La RDC "brade ses ressources"

La République démocratique du Congo a souffert d’un manque à gagner d’au moins 1,36 milliards de dollars de revenus potentiels entre 2010 et 2012, en raison de la vente à prix bradés d’actifs miniers à des sociétés offshore, selon un rapport publié par l’Africa Progress Panel, un panel d’experts dirigé par Kofi Annan, l’ancien secrétaire général des Nations Unies.

Selon le rapport, les populations africaines sont privées des bénéfices du boom des ressources sur le continent.

"Aucun pays n’illustre mieux les coûts élevés des échanges de concessions opaques que la République démocratique du Congo”, indique le rapport de l’APP, publié vendredi au Forum économique mondial à Cape Town.
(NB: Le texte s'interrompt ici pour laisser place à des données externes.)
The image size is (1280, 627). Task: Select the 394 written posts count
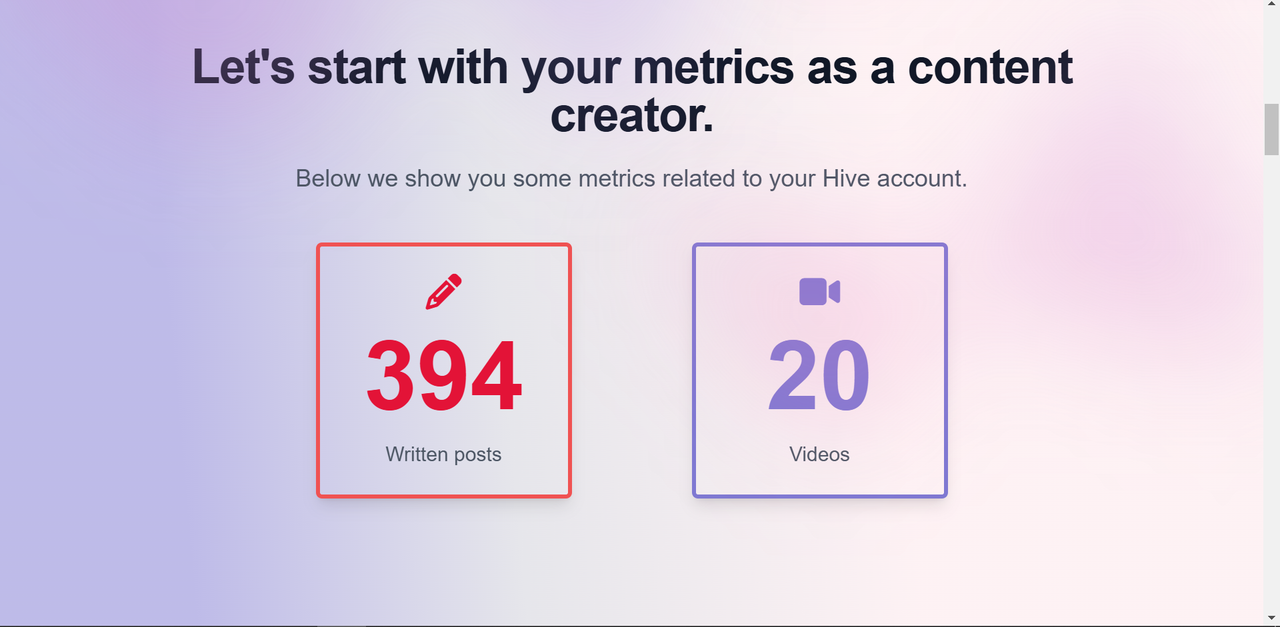[x=444, y=377]
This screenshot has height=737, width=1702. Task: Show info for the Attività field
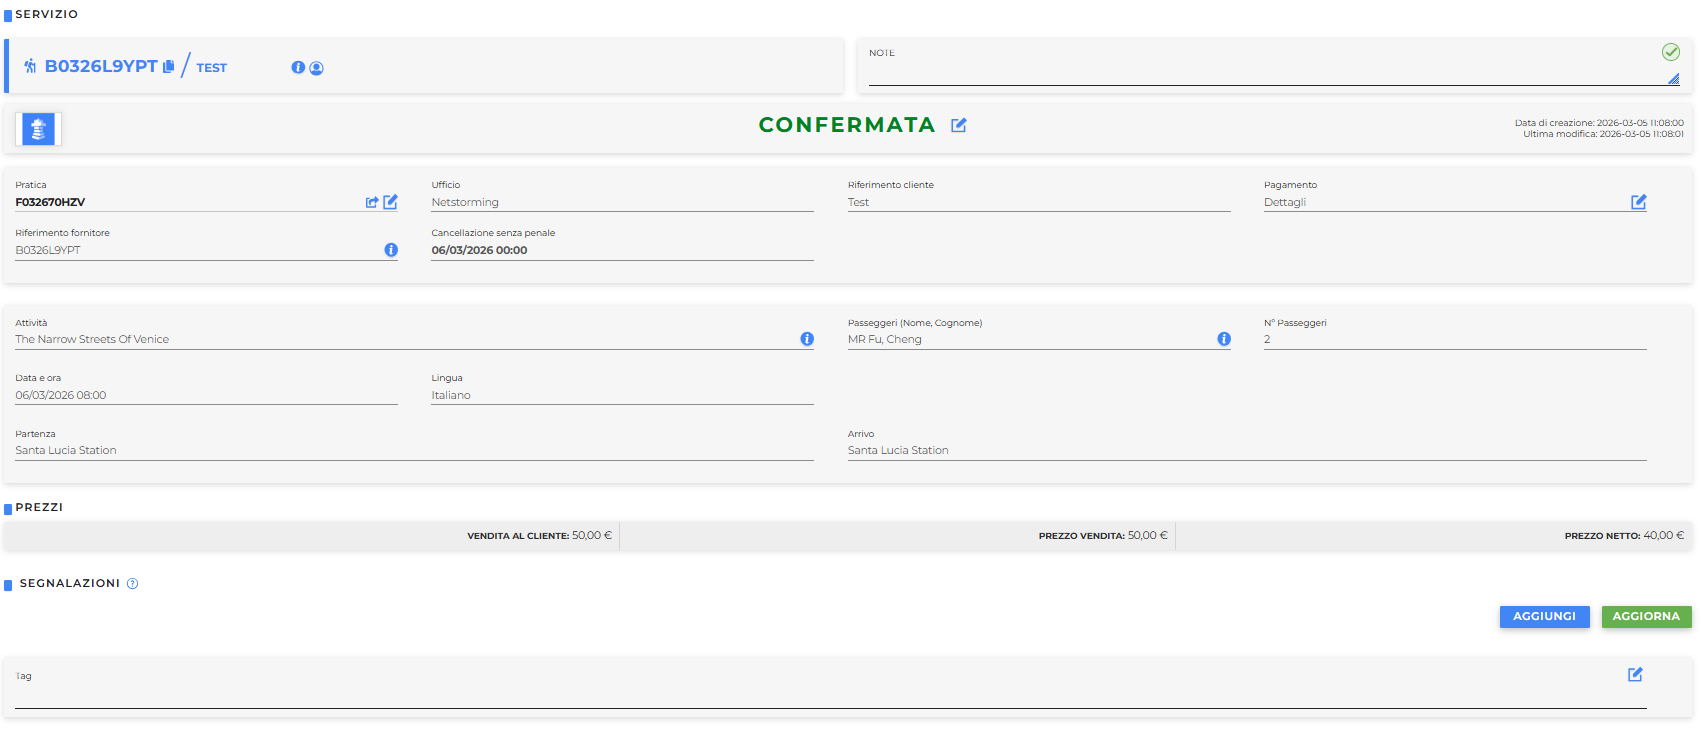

Selon le rapport, 5 actifs miniers ont été bradés par l’Etat en RDC entre 2010 et 2012, vendus à des sociétés offshore, servant d’intermédiaires, qui réalisent ensuite d'énormes bénéfices en les revendant à des groupes étrangers.

Le manque à gagner de plus d’un milliard de dollars représente l'équivalent du double du budget combiné de la santé et de l'éducation en RDC en 2012.

Image caption Kofi Annan, pésident de l’Africa Progress Panel.

“La RDC, qui possede certaines des ressources minières les plus riches au monde, semble ne pas en profiter car des compagnies d'état sous-évaluent systématiquement les actifs sous-jacents. Des concessions ont été effectuées en des termes qui génèrent d’importants bénéfices pour des investisseurs étrangers, pour la plupart installé dans des paradis fiscaux, entraînant un manque à gagner équivalent pour les finances publiques”, indique le rapport.

"La RDC n'a rien perdu"

Le ministre congolais des Mines, Martin Kabwelulu, a rejetté les conclusions du rapport de l’APP.

“Combien de fois avons nous parlé des ces actifs, d’ENRC, Glencore, des îles Vierges? J’ai répondu à ces questions à maintes reprises”, a-t-il déclaré.

“La RDC n’a rien perdu, ces actifs ont été cédé en totale transparence”, a-t-il ajouté.

L’APP est présidé par Kofi Anna, et inclut Michel Camdessus, ancien directeur général du FMI, et Tidjane Thiam, PDG de l’assureur britannique Prudential.

Le rapport précise qu’il n’insinue pas de comportement illégal des dirigeants politiques ou des entreprises impliquées, mais demande une enquête plus approfondie.

Parmi les 5 concessions minières examinées par l’APP, 3 concernent le groupe minier kazakh ENRC, qui a acquis des concessions en RDC via des entités offshore contrôlées par Dan Gertler, un homme d’affaire israélien proche du président Jospeh Kabila, et au coeur de nombreuses tractations minières dans le pays au cours des 10 dernières années.

ENRC, coté à la bourse de Londres, fait actuellement l’objet d’une enquête de l’office britannique des fraudes, le Serious Fraud Office.